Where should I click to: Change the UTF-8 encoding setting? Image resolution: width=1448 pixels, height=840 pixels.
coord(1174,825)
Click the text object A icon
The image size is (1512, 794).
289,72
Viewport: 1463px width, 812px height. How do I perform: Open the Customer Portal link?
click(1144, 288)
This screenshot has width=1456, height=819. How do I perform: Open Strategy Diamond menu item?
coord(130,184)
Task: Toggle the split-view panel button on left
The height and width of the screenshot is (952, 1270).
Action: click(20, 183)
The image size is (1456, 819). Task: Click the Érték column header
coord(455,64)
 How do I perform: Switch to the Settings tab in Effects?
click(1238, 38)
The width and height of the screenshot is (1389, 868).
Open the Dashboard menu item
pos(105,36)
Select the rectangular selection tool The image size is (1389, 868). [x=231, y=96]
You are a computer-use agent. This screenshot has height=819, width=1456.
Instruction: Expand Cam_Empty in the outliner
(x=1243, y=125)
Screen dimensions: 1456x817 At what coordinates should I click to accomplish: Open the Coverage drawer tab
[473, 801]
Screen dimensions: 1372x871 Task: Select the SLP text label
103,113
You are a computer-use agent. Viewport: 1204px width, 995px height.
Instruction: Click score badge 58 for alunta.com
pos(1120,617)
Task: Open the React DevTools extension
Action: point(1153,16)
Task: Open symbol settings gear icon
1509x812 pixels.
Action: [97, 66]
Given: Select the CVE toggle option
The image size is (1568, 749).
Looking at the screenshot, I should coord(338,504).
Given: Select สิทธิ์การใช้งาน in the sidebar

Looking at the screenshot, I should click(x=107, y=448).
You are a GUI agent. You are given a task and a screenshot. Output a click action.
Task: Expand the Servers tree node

§ **EXERCISE**
Go through the entries. Report every line that contains the word "agent".

§ **WRITTEN SOLUTION**
You are a computer-use agent. This screenshot has height=819, width=1456.
You are a computer-use agent. Viewport: 1204px width, 995px height.
You are a GUI agent. You are given a task and a screenshot. Output a click action.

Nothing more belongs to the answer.